Consigne.
Écrivez la suite de l'arrêt de la cour d'appel d'Aix-en-Provence, en commençant juste après sa dernière phrase.

Extrait source.
-.-.-

CA Aix-en-Provence, ch. 4-1, 26 septembre 2025, n° 22/09061

AIX-EN-PROVENCE

Arrêt

Autre

CA Aix-en-Provence n° 22/09061

26 septembre 2025

COUR D'APPEL D'AIX-EN-PROVENCE

Chambre 4-1

ARRÊT AU FOND

DU 26 SEPTEMBRE 2025

N° 2025/184

Rôle N° RG 22/09061 - N° Portalis DBVB-V-B7G-BJT4R

[E] [V]

C/

S.A.S. CLEA

Copie exécutoire délivrée le :

26 SEPTEMBRE 2025

à :

Me Charles-andré PERRIN de l'ASSOCIATION PERRIN CHARLES ANDRE / CLEMENT STEPHANIE, avocat au barreau de MARSEILLE

Me Yves BOYER, avocat au barreau de MARSEILLE

Décision déférée à la Cour :

Jugement du Conseil de Prud'hommes - Formation paritaire de MARSEILLE en date du 14 Juin 2022 enregistré au répertoire général sous le n° F20/00149.

APPELANTE

Madame [E] [V], demeurant [Adresse 4]

représentée par Me Charles-andré PERRIN de l'ASSOCIATION PERRIN CHARLES ANDRE / CLEMENT STEPHANIE, avocat au barreau de MARSEILLE substitué par Me Géraldine BOYER, avocat au barreau de MARSEILLE

INTIMEE

S.A.S. CLEA, demeurant [Adresse 3]

représentée par Me Yves BOYER, avocat au barreau de MARSEILLE

*-*-*-*-*

COMPOSITION DE LA COUR

L'affaire a été débattue le 26 Mai 2025, en audience publique, les avocats ne s'y étant pas opposés, devant M. Fabrice DURAND, Président de chambre, chargé du rapport, qui a fait un rapport oral à l'audience, avant les plaidoiries.

Ce magistrat a rendu compte des plaidoiries dans le délibéré de la cour, composée de :

Madame Véronique SOULIER, Présidente de chambre

Monsieur Fabrice DURAND, Président de chambre

Madame Pascale MARTIN, Présidente de Chambre

Greffier lors des débats : Monsieur Kamel BENKHIRA

Les parties ont été avisées que le prononcé de la décision aurait lieu par mise à disposition au greffe le 26 Septembre 2025.

-.-.-

Données fournies.

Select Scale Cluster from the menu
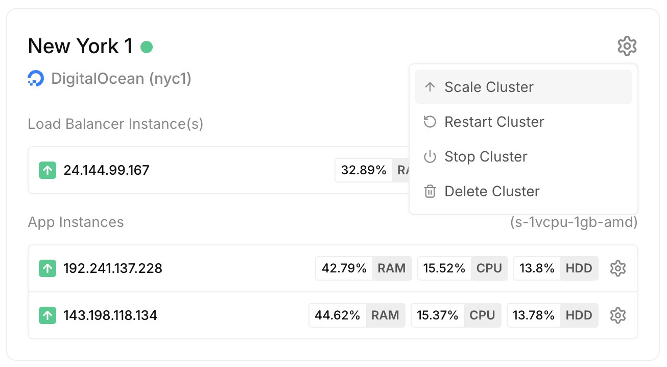The height and width of the screenshot is (367, 667). pyautogui.click(x=523, y=87)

-.-.-

Résultat.
ARRÊT

Contradictoire,

Prononcé par mise à disposition au greffe le 26 Septembre 2025

Signé par Madame Véronique SOULIER, Présidente de chambre et Monsieur Kamel BENKHIRA, Greffier, auquel la minute de la décision a été remise par le magistrat signataire.

***

EXPOSE DU LITIGE

1. M. [C] [L] exploitait un fonds de commerce de restaurant sous l'enseigne « Il Piccolo » sis [Adresse 2] à [Adresse 5] [Localité 1].

2. M. [L] a engagé Mme [E] [V] en qualité d'aide-cuisinière par contrat à durée déterminée de trois mois du 2 janvier au 31 mars 2006, contrat qui a été renouvelé du 1er avril au 30 juin 2006 avant de se poursuivre à durée indéterminée.

3. Le 9 janvier 2007, les parties ont conclu un avenant au contrat de travail confiant à Mme [V] un poste de cuisinière niveau I échelon 1 moyennant une rémunération brute de 1 075,10 euros pour 130 heures travaillées par mois.

4. Les parties ont réduit la durée de travail de Mme [V] à 108,33 heures par mois pour un salaire de 914,30 euros par mois à compter du 1er juillet 2007.

5. Par acte sous seing privé du 26 juin 2019 prenant effet le 27 juin 2019, M. [O] a vendu son fonds de commerce de restaurant à la société par actions simplifiée Cléa immatriculée au RCS de [Localité 6] sous le n°851 001 644. La présidente de cette société est Mme [M] [F].

6. Le contrat de travail de Mme [V] a été transféré à la société Cléa conformément à l'article L. 1224-1 du code du travail.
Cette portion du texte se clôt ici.